Requirement 1: In the tegu climbing and nail care thread, what is N8bub's wife's job?
Requirement 2: Write out the passage of the tegu climbing and nail care thread from "My son has 20/15" to "got like needles.", word for word.

Source document:

———

# Climbing Behaviour and Nail Care



## Shigfugjum (Apr 10, 2015)

Two questions that are only slightly related:

So Rhea is a B&W Argentine a little over 8 months now and about 2 feet long. She's quite energetic and inquisitive and when out of her cage spends about as much time digging through my bedsheets and climbing over tissues boxes as she does basking under her heat lamp. Whether inside her cage or out, she seems to love climbing up things. However I was under the impression that Tegus were a largely ground-dwelling lizard and, while I figure she is still relatively small and spry, I wasn't expecting her to constantly clamber up the fake foliage or tightrope along the hydrometer chords. The first question is if this is normal for young Tegus. Is she going to outgrow this, or should I start considering building something to satisfy her itch to climb?

And as part of her climbing habits, she occasionally moves to perch herself on my shoulders while I carry her around instead of hanging in my arms. I try to keep her off of my shoulders (because I don't want her to get used draping around my neck when she gets too heavy for that), but when she tries she does an awful lot of incidental scratching. Is it okay to clip/file her nails down to make it easier to handle her? What methods would you guys recommend for doing so?


----------



## Jacobhreptiles (Apr 10, 2015)

climbing isnt bad for them. its nice exercise


----------



## Alliocha (Apr 20, 2015)

I think some may say something different but I'd never ever go and try to clip their nails. You can't see their veins and blood vessels and you'd probably hurt them. My tegu girl likes to climb as well and this softens her nails a bit. Give your girl some occasions to climb and especially to dig. Either way, I wouldn't expect them nails to be not sharp. Its how it should be.


----------



## N8bub (Apr 21, 2015)

Trimming their nails can be difficult. Their quicks (veins in the nails) seem to go right to the end. My wife is a dog groomer and has done thousands of nails and she couldn't avoid the quicks and he bled a very small amount. Digging, climbing, a couple of large rocks in the enclosure, have all done a fine job of making my tegus nails quite tolerable. A small emory board might take some of the initial sharpness of the claws, just don't get to ambitious.


----------



## rwilson9879 (Apr 25, 2015)

My custom enclosure has two gallons of DryLock painted on the inside. My girls nails are only about half inch long. The drylock keeps them very short. I love it! No iy doesnt hurt her. Shes been around it for three years now. She's a big baby!


----------



## Rebecca Stout (Apr 28, 2015)

My son has 20/15 vision and a life time of experience with reps. He is the only one I trust with trimming mine. We've only done it twice. It was nerve wracking. I don't typically do it, because the part you can clip is so tiny, my old eyes cant see it. And the veins are to the end, so its nerve racking. My son doenst like to do it, but her claws got like needles.


----------

———

Material provided:
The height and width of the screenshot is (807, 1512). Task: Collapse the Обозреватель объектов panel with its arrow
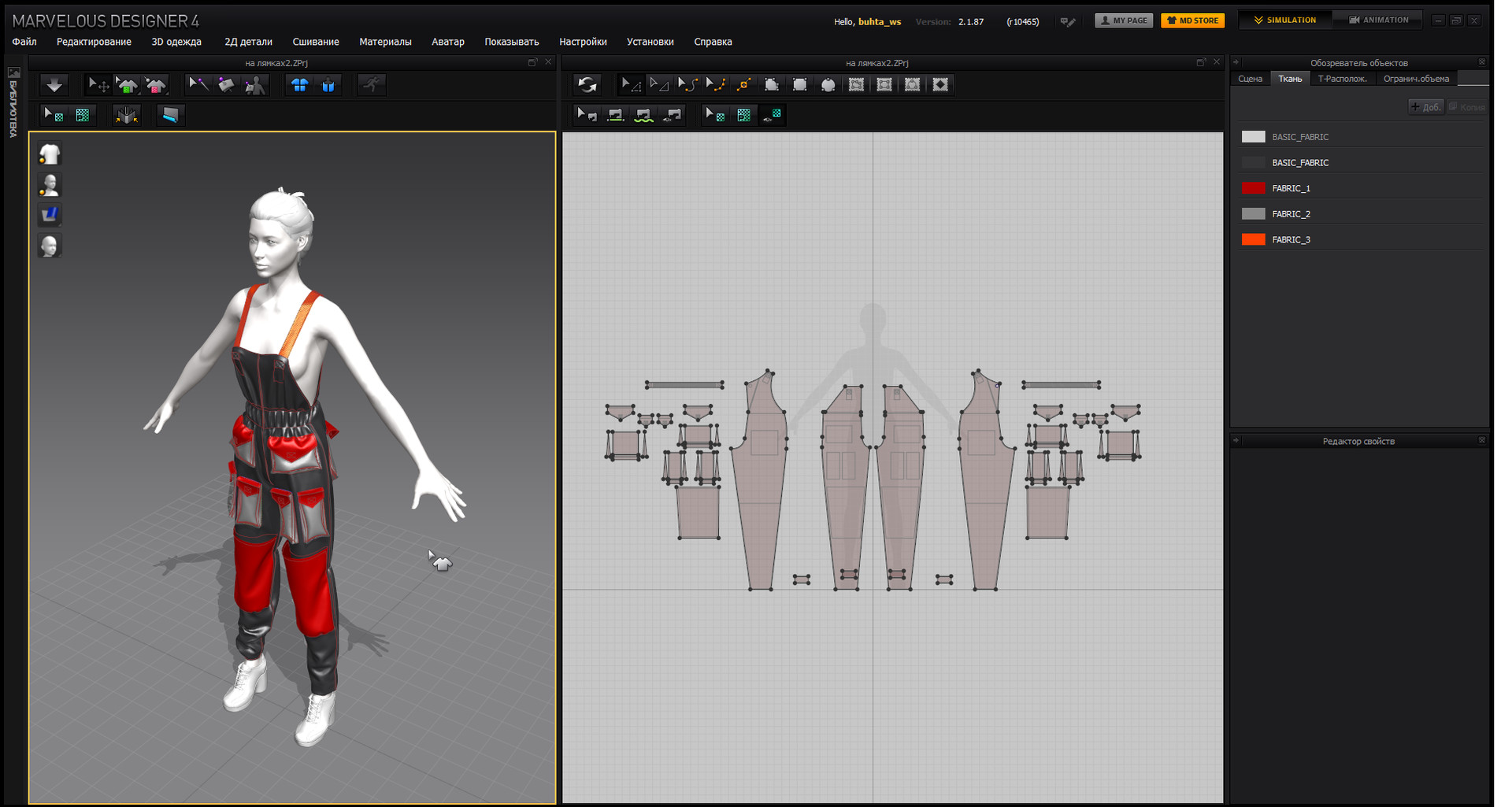1235,62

———

Exercise output 1: She is a dog groomer.

Exercise output 2:
My son has 20/15 vision and a life time of experience with reps. He is the only one I trust with trimming mine. We've only done it twice. It was nerve wracking. I don't typically do it, because the part you can clip is so tiny, my old eyes cant see it. And the veins are to the end, so its nerve racking. My son doenst like to do it, but her claws got like needles.